In a comment replying to the firm, Womack responded to each aspect of the allegations.

“I was not the servicing advisor to the client whom I misspoke to about the bond issue and I had not spoken to the client in approximately two years before that time,” Womack said. “I had a medical condition that Commonwealth did not know about until after I disclosed it, which gave me basis for the unemployment claim, which was never finalized or received. Partner at that time was responsible for providing all secure technology and security apparatus per contract that I had with him.”

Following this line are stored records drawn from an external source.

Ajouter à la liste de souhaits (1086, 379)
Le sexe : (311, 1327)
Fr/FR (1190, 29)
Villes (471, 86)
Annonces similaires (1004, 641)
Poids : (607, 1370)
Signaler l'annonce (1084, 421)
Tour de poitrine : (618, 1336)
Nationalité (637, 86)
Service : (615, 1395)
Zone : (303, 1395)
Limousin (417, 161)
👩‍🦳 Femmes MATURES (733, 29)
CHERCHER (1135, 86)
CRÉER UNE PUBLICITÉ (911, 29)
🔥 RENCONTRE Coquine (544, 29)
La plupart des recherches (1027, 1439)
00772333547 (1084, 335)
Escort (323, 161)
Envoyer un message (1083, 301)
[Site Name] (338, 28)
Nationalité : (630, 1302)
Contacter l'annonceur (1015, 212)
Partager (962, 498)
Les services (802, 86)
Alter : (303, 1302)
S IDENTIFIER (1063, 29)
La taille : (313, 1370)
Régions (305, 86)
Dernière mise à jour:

Womack filed the defamation claim against Commonwealth in September 2020, and he ultimately sought compensatory damages of $1.26 million and an unspecified amount of punitive damages. Commonwealth denied the allegations and filed its own counterclaim requesting more than $100,000 based on allegations of breach of contract in Womack’s March 2017 independent contractor agreement, promissory note and loan agreement.

In the decision, the arbitration panel called for the reason for Womack’s termination to be changed to “voluntary” and for the termination explanation to be left blank. The arbitrators denied any requests for attorney fees or treble damages, but they granted the punitive damages based on North Carolina state law.

“Punitive damages may be awarded only if the claimant proves that the defendant is liable for compensatory damages and that one of the following aggravating factors was present and was related to the injury for which compensatory damages were awarded: (1) fraud. (2) malice. (3) willful or wanton conduct,” the award states. “The panel finds the aggravating factor to be willful or wanton conduct based upon respondent’s placement of defamatory information on [the] claimant’s U5 records.”